March 5, 2015 | Aaron Lahey

Thirsty Thursday: The Dirty Margarita

Hello and welcome to another Thirsty Thursday! 

The cocktail we're going to make today uses salt both to bring out the flavors in the drink as well as add a textural and flavor component by using a salt rim. A complex, smoky play on a classic Margarita, this drink sure is worth its salt. 
 

The Dirty Margarita
2 oz Good Mezcal
0.75 oz Grand Marnier
1 oz C&B Quinine Syrup
1.5 oz Liber & Co Pineapple Gum Syrup
2 dashes (12-16 drops) Napa Valley Bitters Fleur de Sel
1 whole lemon, juiced
2 dashes (12-16 drops) Crude "Rizzo" Bitters

Rim a highball glass with salt, fill with ice. Add all ingredients but Rizzo Bitters and stir gently. Float bitters on top, garnish with lemon wheel or twist and serve.

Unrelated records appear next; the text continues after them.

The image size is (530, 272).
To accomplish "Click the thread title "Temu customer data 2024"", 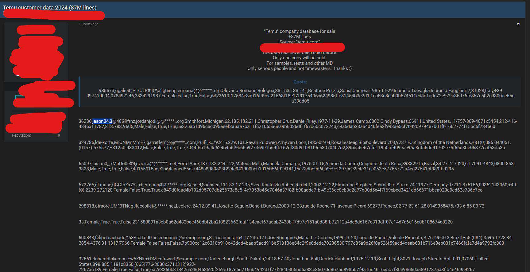I will click(x=50, y=8).
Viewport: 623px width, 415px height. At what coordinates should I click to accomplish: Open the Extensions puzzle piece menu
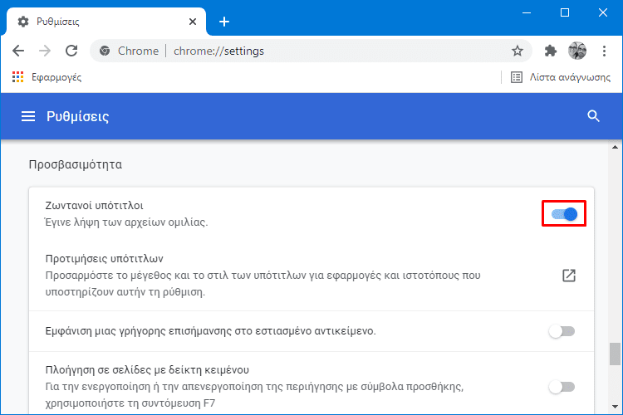(x=550, y=51)
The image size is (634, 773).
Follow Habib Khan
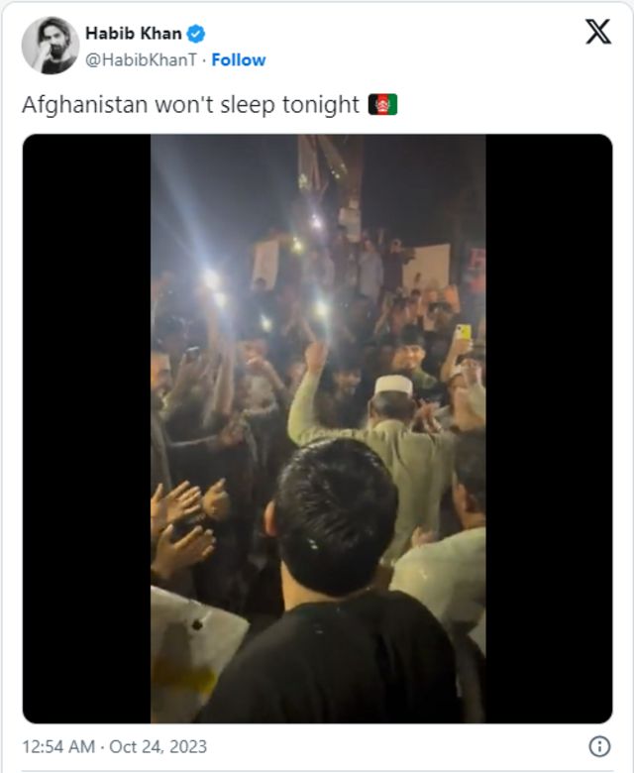click(239, 60)
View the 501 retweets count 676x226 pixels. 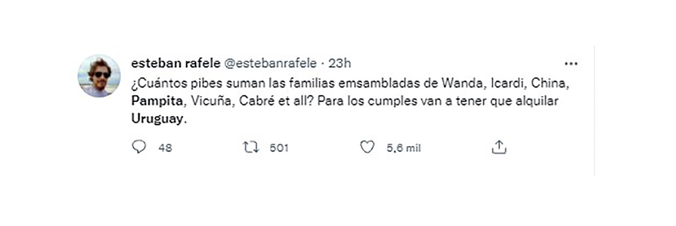pyautogui.click(x=279, y=148)
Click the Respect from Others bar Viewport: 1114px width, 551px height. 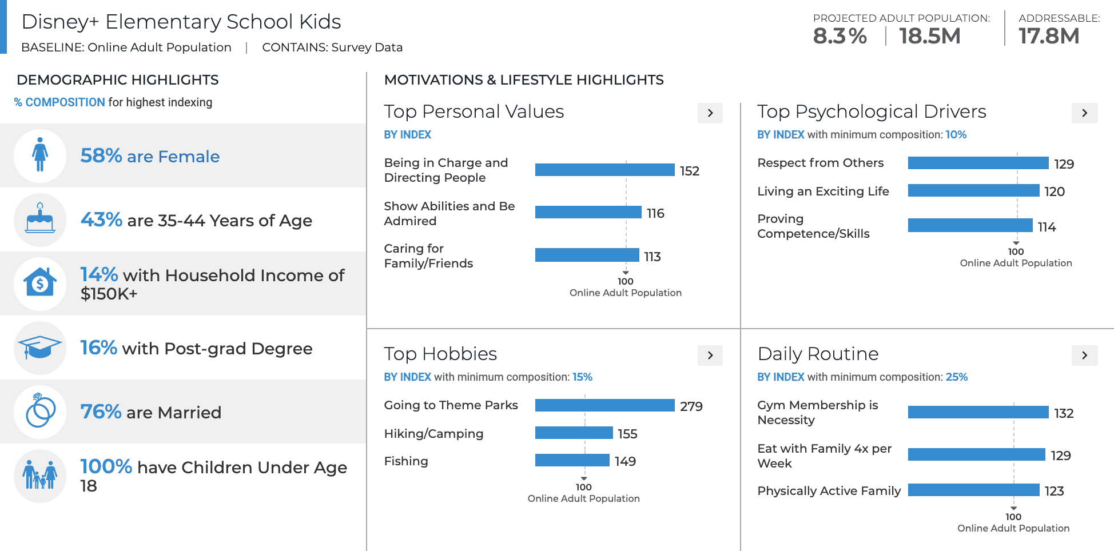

Today we are going to be talking a bit about an ingredient used in everything we eat, but is often ignored when it comes to cocktails. This ingredient is salt. Sodium chloride is a flavor enhancer and modifier, as Harold McGee explains in his book On Food and Cooking: "It strengthens the impression of aromas that accompany it, and it suppresses the sensation of bitterness." When the right amount of salt is added to food or drink during preparation, all the other flavors become more pronounced, without any salty taste being perceived. When salt is added directly on top of food as a seasoning, the salty flavor becomes more apparent. 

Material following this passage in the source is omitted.